--- TASKS TO PERFORM ---
A: Copy word for word the portion of the Magic Leap headset piece below that begins at the words "What does that" and stops after "because it is.".
B: Write the next part of the Magic Leap headset piece below, continuing after its last sentence.

--- QUOTED PASSAGE ---

Thanks to the company's effort to build buzz in the tech community, we finally got to try the glasses on without having to sign an NDA or go to its headquarters in Florida because it was giving demos at the Intel Capital conference in Phoenix on Monday night.

It's been eight years since the company first started promising to revolutionize pretty much everything. But it missed deadline after deadline, in large part because it can't make a critical component of its system work.

Well, we can exclusively reveal, that, yeah, it still hasn't fixed it. So if you want to fork over $2,295 for something that will, most likely, become obsolete almost as soon as you put it on, then go ahead. But don't say you haven't been warned.

Here's the truth: the Magic Leap headset is actually quite nice. It is not like the big, bulky VR headsets that we occasionally try on, it's pretty light. And it fits comfortably, although you have to wear it at a weird angle, so it feels a little like when your glasses droop off your nose.

Talking of glasses, it won't work with them. But Magic Leap has worked around that by producing a series of lens inserts in a range of strengths. Except the one that worked best for this reporter's eyesight didn't fit. Why? Because it was designed for the "1" headset and not the "2" headset.

What does that mean? We asked the guy doing the demos – Magic Leap actually has two sizes of its headset – to accommodate for different sized heads (different sized spaces between people's eyes). Someone had only shipped the size 1 lens additions and I needed a size 2 headset and lens. If you think that this is all a bit fussy, that's because it is.

But aside from the fact that, as a result, everything projected at more than three or four feet away was a bit blurry, there are other issues. The field of view of really quite narrow, so you frequently feel the need to move your head up and down – something that gets tiresome after a while.

--- MATERIAL PROVIDED ---
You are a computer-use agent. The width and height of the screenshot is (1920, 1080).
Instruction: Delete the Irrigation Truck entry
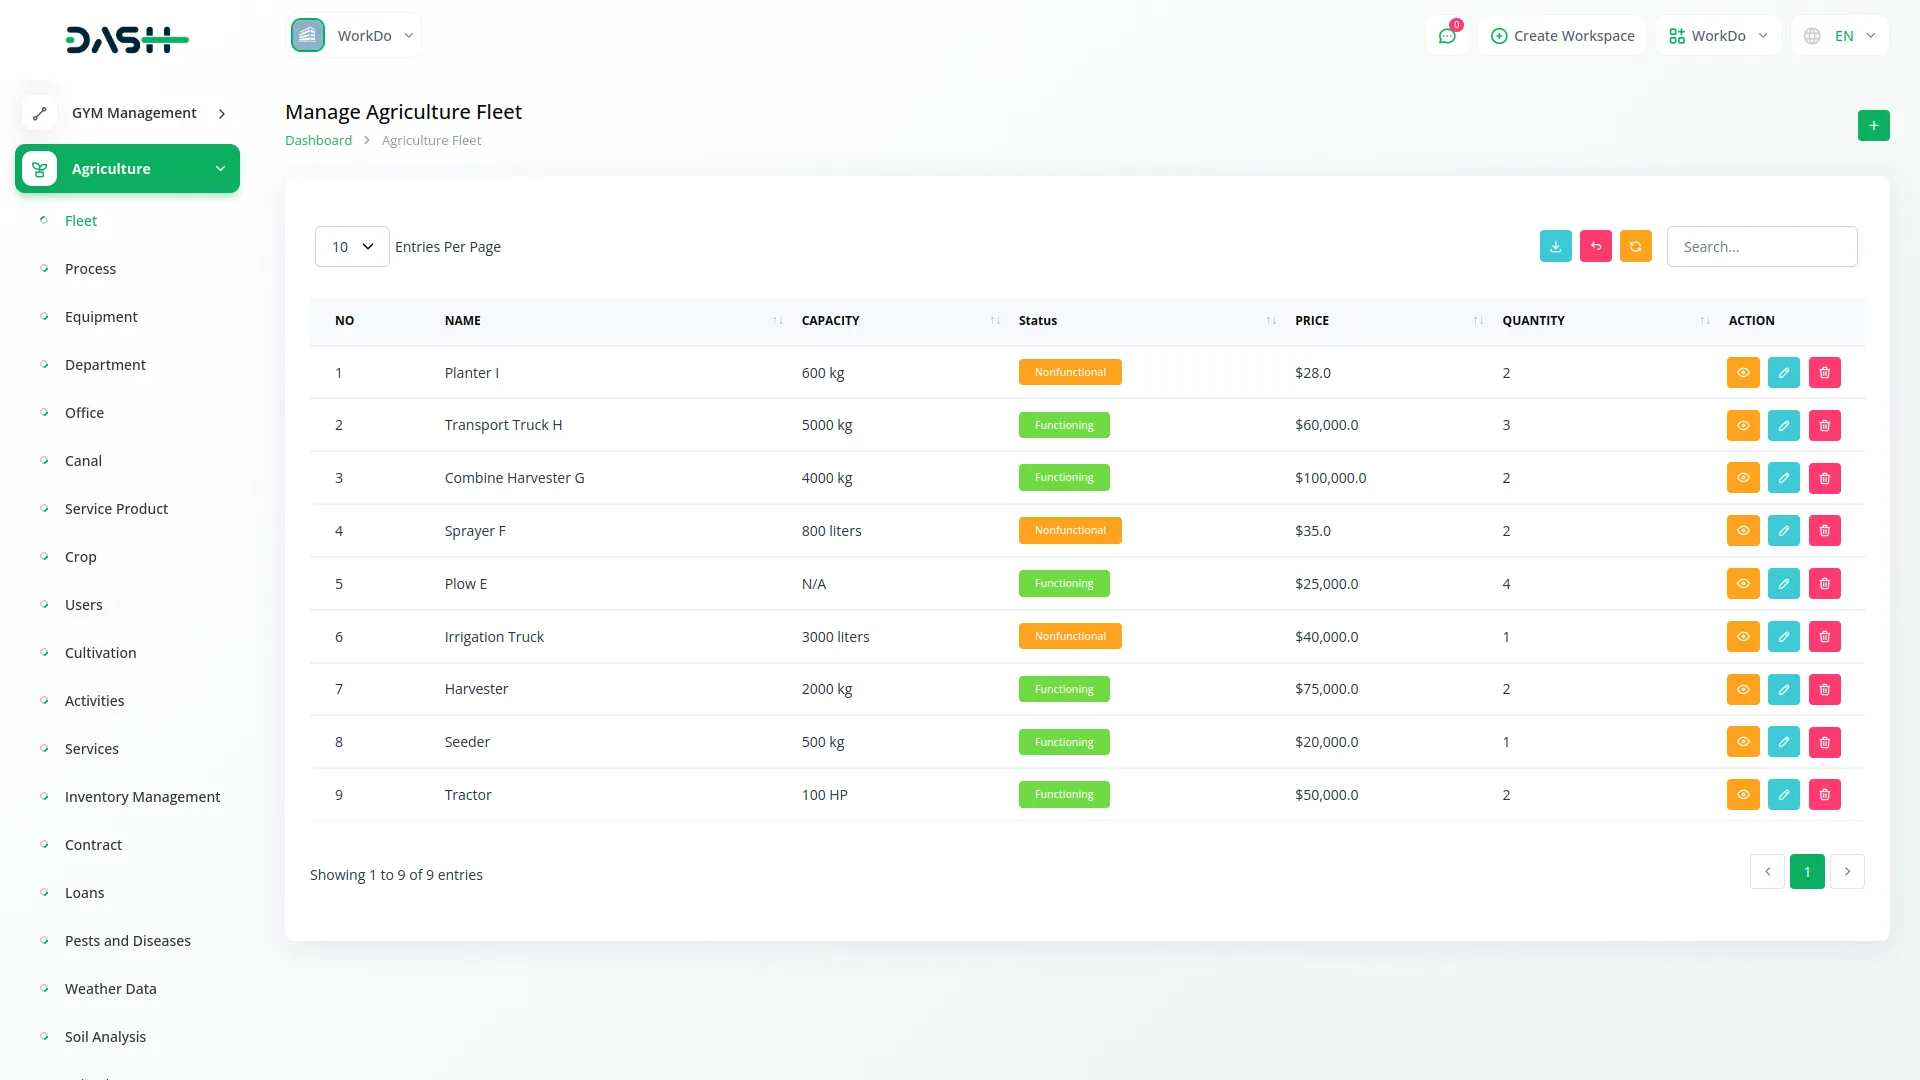[x=1824, y=637]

--- RESULTS FOR EACH TASK ---
A:
What does that mean? We asked the guy doing the demos – Magic Leap actually has two sizes of its headset – to accommodate for different sized heads (different sized spaces between people's eyes). Someone had only shipped the size 1 lens additions and I needed a size 2 headset and lens. If you think that this is all a bit fussy, that's because it is.

B:
Track and field

The biggest issue though is what we have long warned about with Magic Leap: tracking is off, and slow. Because the Magic Leap One is an augmented reality (AR) headset, you can see through the goggles to the real world and images are presented as holograms in front of you.

This is actually rather pleasant compared to the disorientation you experience in a closed-off VR headset, like the Oculus, but it is darker than we wanted. If feels a little like you are walking around in a room just after sunset; you persistently want to turn a light on.

Anyway, because you can see through to the real world, we were able to see the problem with tracking first hand with the little controller that goes with the system. What was cool, and in fact, rather lovely was that an exact image of the controller appeared in light through the headset and moves as you move it in your hand.

You can compare where the virtual controller is compared to where you are actually holding it. If you look at both, the tracking becomes immediately apparent: when you move the controller, the virtual image lags behind it. The faster and further you move it, the longer it takes to catch up.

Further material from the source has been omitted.